Members of the public and staff members were treated to an excellent talk on Friday by Marie Vandenbeusch, a curator of the new “Ancient Lives” exhibition at the British Museum.
The exhibition introduces visitors to eight people from ancient Egypt and Sudan whose bodies have been preserved, either naturally or by deliberate embalming. Although the subject may be mummies, the exhibition is about life far more than death. Using the latest computer technology, the exhibition unlocks hidden secrets to paint a picture of people’s lives in the Nile Valley over a remarkable 4,000 years – from prehistoric Egypt to Christian Sudan.
The talk was a fascinating glimpse into methods used to unwrap the past, as Marie described the everchanging approaches to looking at mummies, from the invasive removal of wrappings by archeologists in the 19th century, to the unobtrusive and yet revealing technology of 21st century CT scans.

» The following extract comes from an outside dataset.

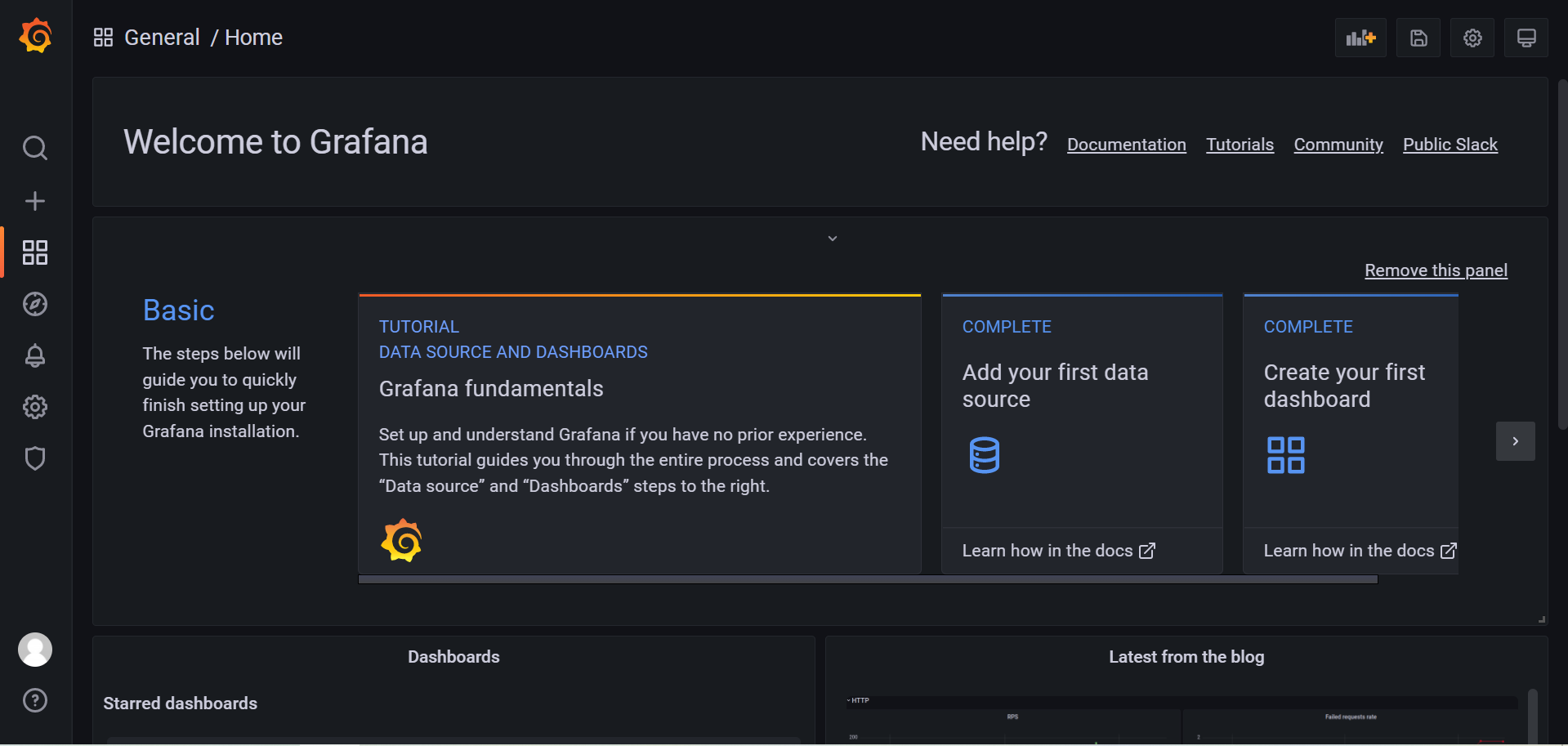Open the Search dashboards panel
1568x746 pixels.
(x=35, y=148)
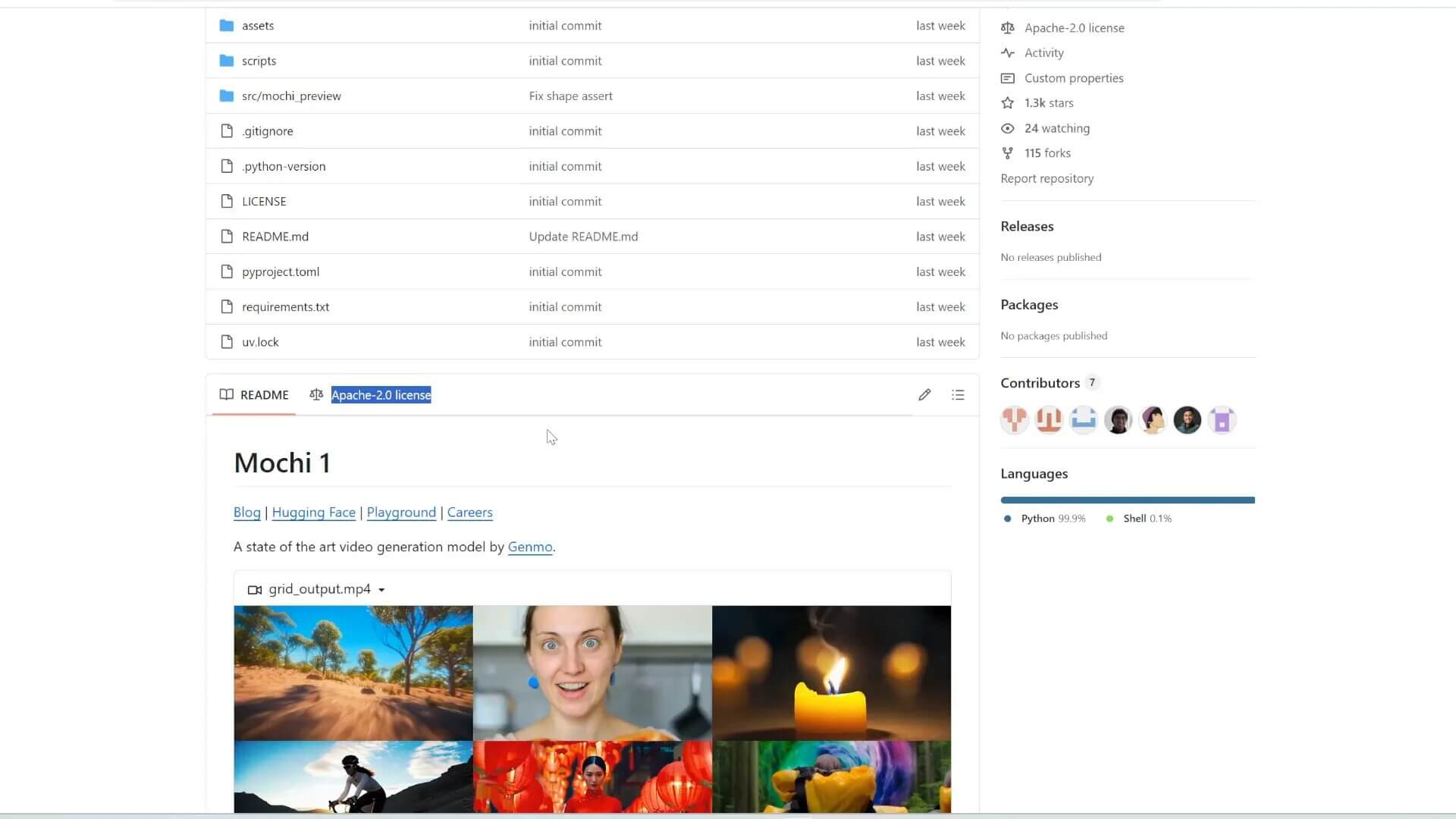
Task: Star the repository using the star icon
Action: [1007, 103]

Marie explained how as CT scans have become more sophisticated, we are able to determine not just what happened to these people after death, but how they fared in life – from their everyday diet to the afflictions they suffered.
The audience was shown photographs of the exhibits along with astute commentary by Marie, and afterwards offered their own challenging questions.
The exhibition itself is a sensitive account of the lives of Nile Valley residents of the past, and we look forward to sharing it with ITP participants!